The application of carriers with a controlled release profile does not completely resolve the aforementioned disadvantages of systemically administered encapsulated drugs. Moreover, their application can be a reason for pronounced adverse effects which are not characteristic of conventional formulations. Thus, macrophages, as well as cancer cells, are also characterized by a reduced endosomal pH (pH of about 4 in some cases), which leads to a rapid release of the therapeutic agent from pH-responsive tumor-targeted carriers after their internalization by this type of immune cells. As a result of the sequestration of carriers by the mononuclear phagocytic system, the time of their circulation in the bloodstream is significantly reduced by up to 1 min, which obstructs the process of carriers’ accumulation in the tumor
[99][146]. Moreover, the total percentage of DDSs trapped in the liver in some cases reaches 70% of the dose introduced into the bloodstream, which leads to strong toxicological stress.
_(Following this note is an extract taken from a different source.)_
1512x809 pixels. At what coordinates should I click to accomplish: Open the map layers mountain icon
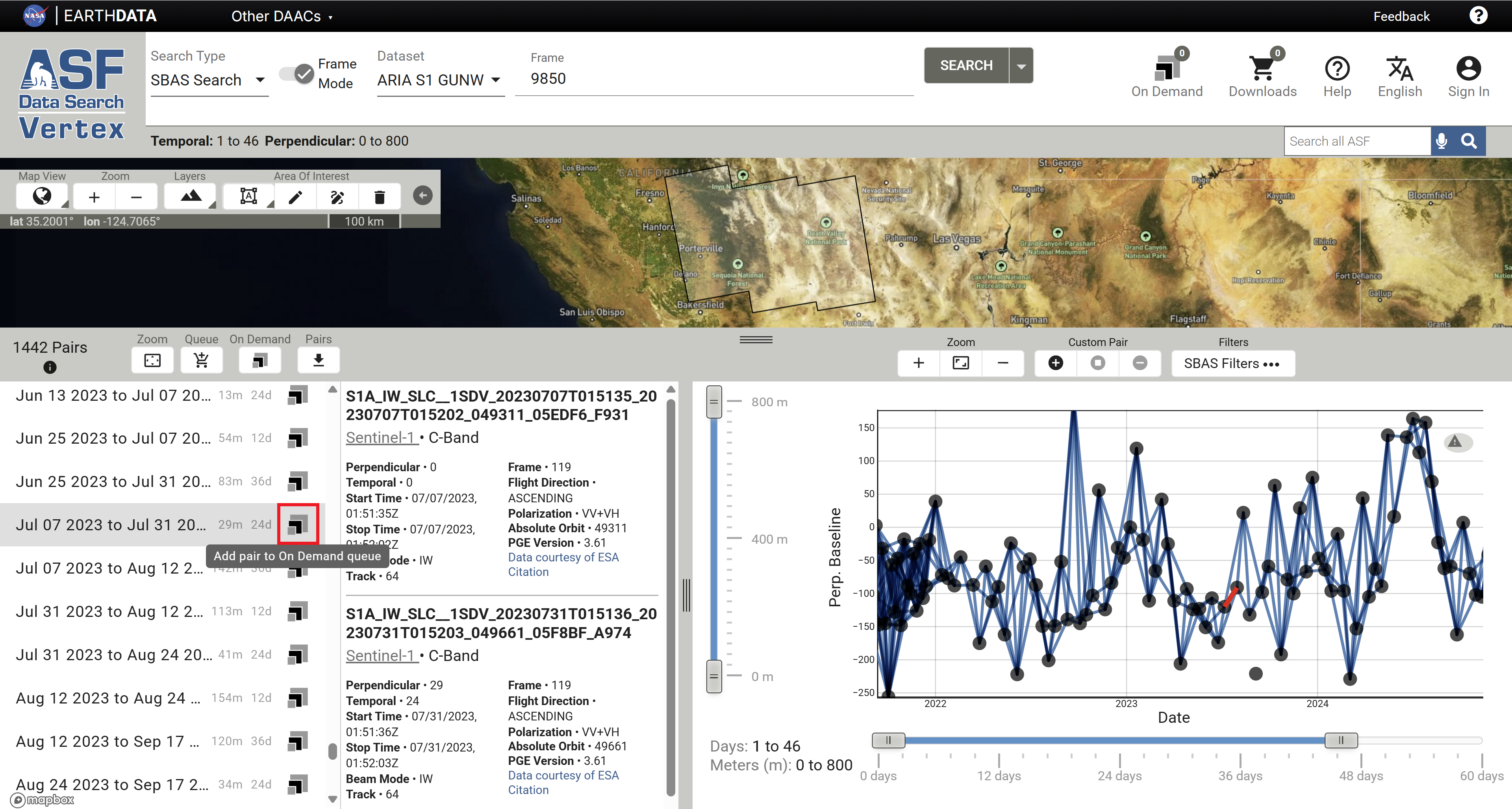tap(190, 196)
For example, gold nanoparticles have been shown to remain in liver macrophages for up to 12 months after administration
[100][147]. The process of carriers’ accumulation in the tumor tissue and their sequestration by the mononuclear phagocytic system is determined by a number of parameters, including size, shape, charge, and the nature of the surface
[58][47], and this pushes researchers to search for the optimal carriers configurations for particular tasks.